Non è emersa neppure nessuna evidenza sul numero di ore settimanali necessarie per ottenere risultati significativi, anche se sembra che ci sia una correlazione positiva tra l’insieme degli interventi fatti con il minore e la sua famiglia e gli outcomes a breve termine. L’estrema eterogeneità dello spettro autistico impedisce di formulare un’indicazione standardizzata valida per tutti i soggetti. Anche altre linee guida internazionali concordano con le linee guida italiane e sottolineano l’importanza di non basare i trattamenti su un numero standard di ore al giorno o alla settimana, ma di offrire alle persone autistiche le più ampie opportunità nei contesti di vita quotidiana per facilitare i progressi e ridurre le difficoltà. Si tratta di interventi complessi, non riducibili ad una somministrazione quantificabile a priori, al di fuori del contesto di vita del soggetto.

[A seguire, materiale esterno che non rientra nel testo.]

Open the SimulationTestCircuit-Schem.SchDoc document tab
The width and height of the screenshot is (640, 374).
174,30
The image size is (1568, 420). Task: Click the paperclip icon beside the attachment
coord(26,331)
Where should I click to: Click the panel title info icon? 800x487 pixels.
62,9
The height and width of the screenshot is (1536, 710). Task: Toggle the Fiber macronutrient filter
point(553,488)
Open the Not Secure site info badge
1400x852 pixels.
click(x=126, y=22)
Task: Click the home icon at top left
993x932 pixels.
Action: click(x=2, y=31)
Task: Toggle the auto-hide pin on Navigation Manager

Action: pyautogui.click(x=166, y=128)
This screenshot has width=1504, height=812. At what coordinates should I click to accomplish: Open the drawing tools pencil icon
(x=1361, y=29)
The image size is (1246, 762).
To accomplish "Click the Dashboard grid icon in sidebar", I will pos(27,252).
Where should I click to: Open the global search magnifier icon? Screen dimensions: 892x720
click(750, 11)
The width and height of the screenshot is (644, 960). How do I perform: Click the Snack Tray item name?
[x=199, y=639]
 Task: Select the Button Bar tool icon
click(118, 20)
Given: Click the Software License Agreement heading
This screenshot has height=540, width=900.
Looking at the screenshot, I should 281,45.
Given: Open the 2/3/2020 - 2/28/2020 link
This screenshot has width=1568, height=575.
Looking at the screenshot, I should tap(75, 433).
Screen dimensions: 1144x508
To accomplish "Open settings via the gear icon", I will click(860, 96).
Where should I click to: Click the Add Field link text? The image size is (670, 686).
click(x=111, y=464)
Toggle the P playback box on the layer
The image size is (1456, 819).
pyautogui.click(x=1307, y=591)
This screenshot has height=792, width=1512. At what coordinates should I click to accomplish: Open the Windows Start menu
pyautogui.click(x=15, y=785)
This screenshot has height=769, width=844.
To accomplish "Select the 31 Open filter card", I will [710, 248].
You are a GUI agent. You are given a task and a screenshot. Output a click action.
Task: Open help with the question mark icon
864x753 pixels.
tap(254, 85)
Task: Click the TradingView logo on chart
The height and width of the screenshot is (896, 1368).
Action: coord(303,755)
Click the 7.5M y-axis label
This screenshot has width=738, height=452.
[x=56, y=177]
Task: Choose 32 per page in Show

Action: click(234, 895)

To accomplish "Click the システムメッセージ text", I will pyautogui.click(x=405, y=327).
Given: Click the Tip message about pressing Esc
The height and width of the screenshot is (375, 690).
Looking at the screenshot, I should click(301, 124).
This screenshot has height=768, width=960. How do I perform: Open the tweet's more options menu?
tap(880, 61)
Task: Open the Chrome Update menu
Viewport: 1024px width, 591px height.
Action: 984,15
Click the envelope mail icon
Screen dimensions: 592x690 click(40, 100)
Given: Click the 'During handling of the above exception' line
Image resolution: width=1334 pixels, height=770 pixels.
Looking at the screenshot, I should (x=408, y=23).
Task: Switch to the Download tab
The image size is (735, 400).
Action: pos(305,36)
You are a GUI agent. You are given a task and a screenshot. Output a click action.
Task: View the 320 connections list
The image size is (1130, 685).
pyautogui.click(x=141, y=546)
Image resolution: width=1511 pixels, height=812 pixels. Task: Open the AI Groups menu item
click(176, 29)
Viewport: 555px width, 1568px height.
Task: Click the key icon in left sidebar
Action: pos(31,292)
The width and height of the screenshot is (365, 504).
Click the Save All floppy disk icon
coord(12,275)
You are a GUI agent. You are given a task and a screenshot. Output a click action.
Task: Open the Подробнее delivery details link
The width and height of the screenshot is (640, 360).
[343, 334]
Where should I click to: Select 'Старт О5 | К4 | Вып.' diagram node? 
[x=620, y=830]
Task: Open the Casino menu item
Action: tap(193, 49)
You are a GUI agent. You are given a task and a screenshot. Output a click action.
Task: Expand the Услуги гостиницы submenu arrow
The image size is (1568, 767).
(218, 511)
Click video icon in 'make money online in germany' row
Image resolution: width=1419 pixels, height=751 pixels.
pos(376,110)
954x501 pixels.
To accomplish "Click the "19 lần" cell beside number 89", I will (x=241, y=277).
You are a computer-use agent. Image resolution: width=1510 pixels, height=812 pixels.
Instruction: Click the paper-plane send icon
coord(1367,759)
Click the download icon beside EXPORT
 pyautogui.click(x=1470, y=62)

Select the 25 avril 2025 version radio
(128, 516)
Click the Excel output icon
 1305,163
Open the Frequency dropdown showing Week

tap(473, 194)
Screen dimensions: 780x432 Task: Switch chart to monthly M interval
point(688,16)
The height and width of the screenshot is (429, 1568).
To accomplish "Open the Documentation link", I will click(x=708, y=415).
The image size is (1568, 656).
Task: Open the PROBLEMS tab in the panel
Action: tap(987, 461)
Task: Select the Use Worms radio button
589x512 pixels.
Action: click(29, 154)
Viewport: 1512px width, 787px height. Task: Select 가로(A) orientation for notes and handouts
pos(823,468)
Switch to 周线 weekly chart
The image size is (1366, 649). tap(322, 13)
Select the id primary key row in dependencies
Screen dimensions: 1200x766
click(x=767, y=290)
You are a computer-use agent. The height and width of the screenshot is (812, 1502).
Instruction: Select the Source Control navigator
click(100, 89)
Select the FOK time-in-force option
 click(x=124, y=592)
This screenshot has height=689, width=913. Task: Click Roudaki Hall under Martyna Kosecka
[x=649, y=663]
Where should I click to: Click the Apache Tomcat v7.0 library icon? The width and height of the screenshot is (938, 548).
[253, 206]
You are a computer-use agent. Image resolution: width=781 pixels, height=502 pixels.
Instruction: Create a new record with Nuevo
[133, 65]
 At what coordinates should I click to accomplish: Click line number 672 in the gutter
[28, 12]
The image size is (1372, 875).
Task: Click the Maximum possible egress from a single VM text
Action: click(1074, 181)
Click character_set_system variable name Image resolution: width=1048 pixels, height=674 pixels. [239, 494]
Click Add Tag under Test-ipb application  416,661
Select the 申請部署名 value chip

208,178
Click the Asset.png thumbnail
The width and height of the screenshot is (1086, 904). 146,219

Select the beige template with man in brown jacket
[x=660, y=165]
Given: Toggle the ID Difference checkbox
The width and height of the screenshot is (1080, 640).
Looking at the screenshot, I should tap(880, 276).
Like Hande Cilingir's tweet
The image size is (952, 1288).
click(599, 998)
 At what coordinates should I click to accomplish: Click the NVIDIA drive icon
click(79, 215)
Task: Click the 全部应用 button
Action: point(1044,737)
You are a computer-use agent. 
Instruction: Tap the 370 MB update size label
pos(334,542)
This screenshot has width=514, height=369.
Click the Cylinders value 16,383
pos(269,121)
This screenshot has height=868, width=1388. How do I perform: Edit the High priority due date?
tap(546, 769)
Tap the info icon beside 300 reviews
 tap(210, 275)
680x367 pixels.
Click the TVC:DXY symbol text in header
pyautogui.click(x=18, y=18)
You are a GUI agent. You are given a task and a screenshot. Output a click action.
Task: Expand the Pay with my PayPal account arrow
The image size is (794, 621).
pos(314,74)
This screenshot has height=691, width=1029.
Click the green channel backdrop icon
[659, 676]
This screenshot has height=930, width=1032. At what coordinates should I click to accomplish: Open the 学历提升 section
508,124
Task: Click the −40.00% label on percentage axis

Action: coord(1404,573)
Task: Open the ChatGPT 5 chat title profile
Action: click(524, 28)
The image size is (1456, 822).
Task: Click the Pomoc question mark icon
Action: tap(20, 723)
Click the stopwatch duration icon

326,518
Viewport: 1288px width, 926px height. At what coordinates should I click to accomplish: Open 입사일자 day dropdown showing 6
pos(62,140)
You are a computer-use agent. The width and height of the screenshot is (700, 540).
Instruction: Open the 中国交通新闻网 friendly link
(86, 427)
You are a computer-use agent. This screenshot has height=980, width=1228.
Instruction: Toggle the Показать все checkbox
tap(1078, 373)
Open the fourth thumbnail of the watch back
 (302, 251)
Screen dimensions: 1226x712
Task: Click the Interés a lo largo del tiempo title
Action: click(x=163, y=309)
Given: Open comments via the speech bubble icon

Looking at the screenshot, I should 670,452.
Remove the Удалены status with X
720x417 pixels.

A questo punto il quesito che emerge con forza riguarda proprio il ministero della Salute; non è semplice capire perché non abbia ritenuto soddisfacenti gli indirizzi contenuti dalle linee guida elaborate nel 2023, giunti dopo oltre 12 anni dalla loro prima formulazione (ottobre 2011) e dopo 9 anni dalla esplicita richiesta della legge 134/2015 sull’autismo, 18 agosto 2015, articolo 2: “L’Istituto superiore di sanità aggiorna le Linee guida sul trattamento dei disturbi dello spettro autistico in tutte le età della vita sulla base dell’evoluzione delle conoscenze fisiopatologiche e terapeutiche derivanti dalla letteratura scientifica e dalle buone pratiche nazionali ed internazionali”.
È la domanda che si pongono molte famiglie afferenti alle più diverse associazioni sorte in questi anni a tutela dei diritti e degli interessi dei propri figli; desiderose di esercitare il loro diritto di scelta non solo riguardo al metodo, ma anche riguardo alle figure dei professionisti con cui debbono interfacciarsi quotidianamente. Ciò che chiedono è che venga superata la disomogeneità dei sistemi regionali; che ci sia un personale competente e preparato a scuola e nei vari centri di abilitazione-riabilitazione; che sia garantita la presa in carico e la continuità dei diversi professionisti, a cominciare dal NPI, perché nel trascorrere degli anni si possano valutare gli effettivi progressi compiuti dal soggetto; e che la copertura economica di trattamenti lunghi e complessi venga assicurata in modo adeguato ai bisogni di ognuno, secondo una logica di rete che faciliti interdisciplinarietà e interprofessionalità.
Senza dimenticare che occorre rilanciare una ricerca scientifica che abbia il coraggio di tornare a porsi la domanda sulle cause dell’autismo, tuttora avvolte in un mistero in cui è difficile penetrare. Perché di autismo sappiamo ancora poco: abbiamo molte domande e poche risposte sull’efficacia delle metodologie di intervento e sui mezzi più idonei da utilizzare necessari, ma praticamente nessuna risposta soddisfacente sulle cause e sui perché. Ed è su questo aspetto che vorremo un più deciso ed efficace intervento del ministero: che si tratti di cause genetiche, epigenetiche, immunologiche o autoimmuni e metaboliche, serve una task force in grado di definire gli aspetti eziopatogenetici di una condizione – ad alcuni non piace chiamarla patologia – che comunque si sta diffondendo sempre più. Prossimo appuntamento la Giornata internazionale della consapevolezza dell’autismo, e speriamo che per allora il ministero offra risposte concrete.